Myofascial pain is usually described as steady, dull, deep and aching and can occur with motion or at rest. Myofascial Release encompasses slow and gentle forces applied to the body through the hands of the therapist in the form of compression and stretching of the connective tissue.
Connective tissue at a cellular microscopic level is the underlying web or mesh – a crystalline lattice structure which envelopes and connects every cell, ligament, tendon, muscle, organ and limb into networks and compartments yet is a whole fluid, gel-like substance which adjusts its fluidity to specific demands of the body’s needs. ‘Thixotropy’ is the phenomenon of this gel becoming more fluid when it is stirred up and more solid when sitting undisturbed. The heat and energy provided by the mechanical forces of bodily movements and metabolism provides most of the warmth which keeps the gel fluid, flexible and resilient.

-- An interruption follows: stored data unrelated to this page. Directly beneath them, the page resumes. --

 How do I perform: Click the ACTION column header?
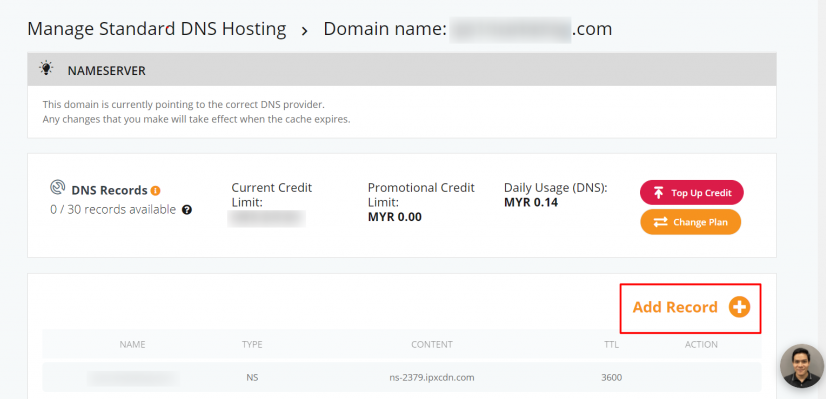coord(701,345)
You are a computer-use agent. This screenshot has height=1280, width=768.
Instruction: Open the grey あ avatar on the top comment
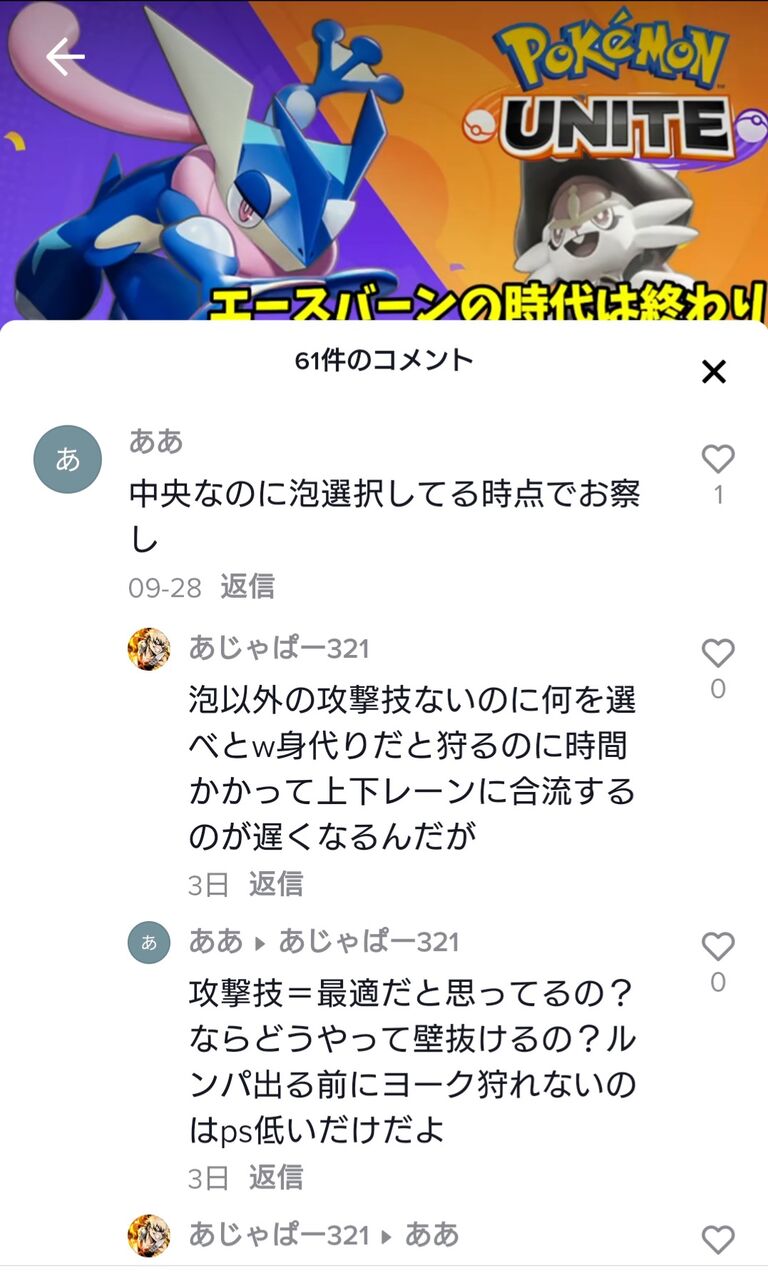[x=68, y=459]
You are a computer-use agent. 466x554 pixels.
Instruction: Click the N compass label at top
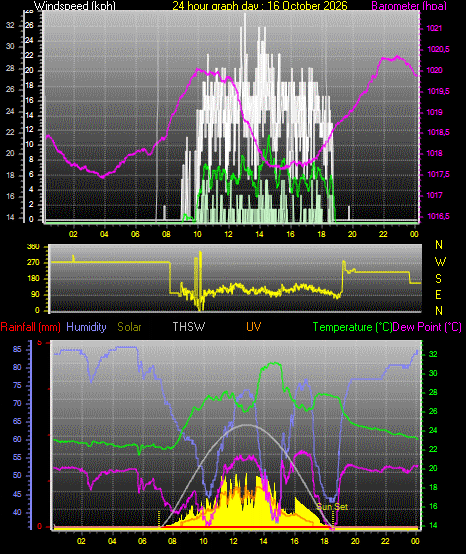439,244

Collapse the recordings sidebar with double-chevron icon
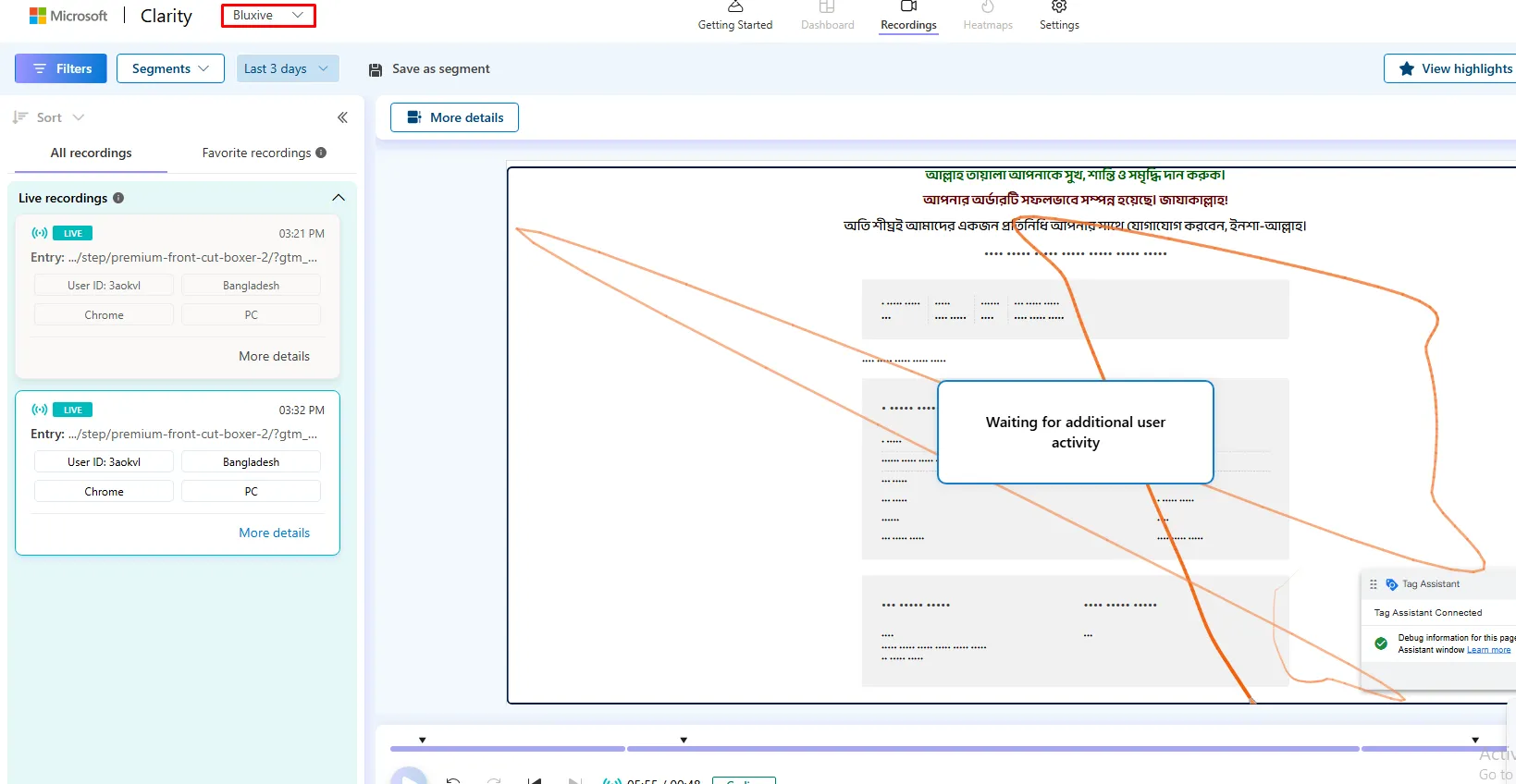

However when body parts suffer from lack of movement and vitality through disuse or trauma then the thixotropic reaction leads the connective tissues into becoming denser, sluggish and dehydrated. They lose their ability to soften, flex or stretch and this then manifests as pain and discomfort and can create tightening, stiffening and adaptive shortening or lengthening of the tissues and muscles.
The gentle compression of the therapist’s hands and the movements of passive stretching are myofascial techniques which produce friction that in turn generates heat and energy within the connective tissues and encourages more fluid, resilient, and flexible soft tissues. This restores vitality to the basic matrix of the crystalline web and in time can correct postural imbalances and restrictions.